Modern Solutions for Modern Problems- Re-Imagining the Public Safety Retirement System
One of the greatest injustices to EMS is the tendency of 9-5’ers to treat it like a 9-5. We can’t do that anymore. The traditional retirement system was invented in 1889 in Germany and was based on the idea that the physical body does not hold up beyond 70 years of age and so, the government has a social responsibility to support those who can no longer support themselves. In 1916, the retirement age was lowered to 65 and in 1934, the US Federal Railroad System adopted the same set of guidelines as it was shown that 65 years of age was more or less, fiscally sustainable through payroll taxes and was finally implemented in the social security administration years later. US Employers piggyback off this idea and follow the same blueprint.
Now, 134 years later and with so many jobs of the day now nonexistent and a plethora of mental health research available, we’re still using a system that takes only the physical body into account. The EMS system is an entirely different entity and deserves a unique blueprint that accounts for repetitive stress, long hours, and sleep deprivation that we endure. Our minds are giving out before our bodies, but really, even that is a fallacy because our bodies are giving out because of our minds. Physical and mental health are irrefutably connected and should be treated as such. Therefore, I propose a new idea: The points-based retirement system.

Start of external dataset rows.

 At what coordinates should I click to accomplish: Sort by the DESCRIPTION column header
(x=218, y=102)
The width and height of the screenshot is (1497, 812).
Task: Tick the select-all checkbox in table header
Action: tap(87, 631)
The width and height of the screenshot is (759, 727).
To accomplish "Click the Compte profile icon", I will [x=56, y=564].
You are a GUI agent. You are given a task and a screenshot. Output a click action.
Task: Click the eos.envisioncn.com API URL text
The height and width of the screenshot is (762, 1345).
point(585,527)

This idea has roots in the points-based demobilization system at the end of WW2 in which US soldiers were given credit for months of service, months deployed, combat service medals, and number of children at home. It lent credence to the mental stresses of combat and quantified when a soldier had suffered enough. This seems like a much better system for high stress occupations. I imagine a retirement system in which EMS providers are given credit for years of service, number of calls run, type of calls run, etc. This was not available to us in the past but with the implementation of the electronic reporting system, there is now a trackable dataset for every call that EMS providers respond to. This idea requires development and research to quantifiably establish which calls create the greatest mental stress and define a limit for when enough is enough, but if research showed that at 10,000 points, the risk of suicide or burnout increases exponentially, then maybe we set the limit at 9,000. I imagine it looking something like this:
· Years of Service: 100 Points/Year
· # of Calls Run: 0.2 points/call
· Sick Person Call: 0.1 points
· Pediatric Cardiac Arrest: 10 points
· Cardiac Arrest (Persons over 65 years of age): 2 points
And so on and so forth. It’s not perfect but it is measurable, able to be studied and refined, and it’s better than an arbitrary age plucked out of thin air by politicians and accountants 134 years ago. What gets measured gets managed and those who have dedicated their lives to service are owed an exploration of this idea at the very least.